FPL proposed utilities’ providing project and cost detail in only the first year of the three years of data requested by lawmakers, with FPL lawyer Ken Rubin telling commissioners projects could change year-to-year due to storms and reliability data, change-out of equipment, electrical load changes and customers’ acceptance of installing lines underground in a neighborhood.
Deputy Public Counsel Charles Rehwinkel told commissioners they should get as much detail as possible from the utilities upfront. ‘There’s so much money involved that I think the additional effort and cost to get the details is worth it and overrides any customer confusion,’he said.

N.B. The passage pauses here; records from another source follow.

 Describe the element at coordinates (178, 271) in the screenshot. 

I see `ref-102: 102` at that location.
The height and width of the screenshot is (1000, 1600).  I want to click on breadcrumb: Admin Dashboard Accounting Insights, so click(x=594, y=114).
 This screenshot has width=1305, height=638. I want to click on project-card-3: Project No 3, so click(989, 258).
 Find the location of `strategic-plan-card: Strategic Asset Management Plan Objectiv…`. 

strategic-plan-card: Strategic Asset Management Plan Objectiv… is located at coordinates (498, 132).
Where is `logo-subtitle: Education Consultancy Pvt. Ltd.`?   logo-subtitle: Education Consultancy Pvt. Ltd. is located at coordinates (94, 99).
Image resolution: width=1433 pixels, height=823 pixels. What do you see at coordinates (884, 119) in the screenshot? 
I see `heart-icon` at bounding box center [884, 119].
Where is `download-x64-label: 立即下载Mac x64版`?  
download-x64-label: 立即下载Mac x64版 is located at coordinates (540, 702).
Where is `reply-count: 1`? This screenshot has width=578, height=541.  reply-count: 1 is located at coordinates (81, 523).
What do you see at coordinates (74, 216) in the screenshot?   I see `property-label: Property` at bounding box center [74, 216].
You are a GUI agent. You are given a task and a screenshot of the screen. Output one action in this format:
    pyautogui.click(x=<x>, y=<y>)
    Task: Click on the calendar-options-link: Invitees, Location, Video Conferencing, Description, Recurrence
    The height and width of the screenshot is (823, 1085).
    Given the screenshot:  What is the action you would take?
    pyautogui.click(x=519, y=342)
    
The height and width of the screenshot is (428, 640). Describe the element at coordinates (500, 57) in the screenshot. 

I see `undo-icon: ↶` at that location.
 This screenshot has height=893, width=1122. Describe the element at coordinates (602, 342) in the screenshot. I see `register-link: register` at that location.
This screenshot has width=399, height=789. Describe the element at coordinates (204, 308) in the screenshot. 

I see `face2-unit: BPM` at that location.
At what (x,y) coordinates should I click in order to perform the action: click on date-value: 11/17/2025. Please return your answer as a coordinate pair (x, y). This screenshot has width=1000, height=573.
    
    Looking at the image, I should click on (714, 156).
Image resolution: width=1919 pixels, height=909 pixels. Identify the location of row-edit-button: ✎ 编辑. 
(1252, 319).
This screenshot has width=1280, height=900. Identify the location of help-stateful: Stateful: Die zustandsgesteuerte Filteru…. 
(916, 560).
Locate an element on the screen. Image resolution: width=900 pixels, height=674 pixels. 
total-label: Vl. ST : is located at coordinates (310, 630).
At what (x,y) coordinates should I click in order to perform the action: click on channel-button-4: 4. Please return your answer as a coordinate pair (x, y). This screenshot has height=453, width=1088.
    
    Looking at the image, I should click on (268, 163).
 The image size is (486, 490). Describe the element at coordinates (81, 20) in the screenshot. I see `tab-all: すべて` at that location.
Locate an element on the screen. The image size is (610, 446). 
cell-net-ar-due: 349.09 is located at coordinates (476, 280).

Jon Moyle, who represents the Florida Industrial Power Users Group — big-energy users — said ‘both the Legislature and customers want clarity and a range of certainty about the rate impacts of the storm hardening plans.”
Mark Futrell, deputy executive director of the PSC staff, said in the rule-making session that he sees potential litigation if project details and expenses are not provided upfront.
But in the end, commissioners opted to give FPL and other utilities flexibility it asked for in detailing projects and costs.
Commissioner Julie Brown, responding to Futrell’s concerns, said, ‘I do feel there are plentiful checks and balances here in the public interest. … We’re going to have so much opportunity to review the projects and the costs associated. We’re going to get annual reports.” The proposed rules will advance for approval if the Public Service Commission receives no request for a public hearing by Oct. 28.”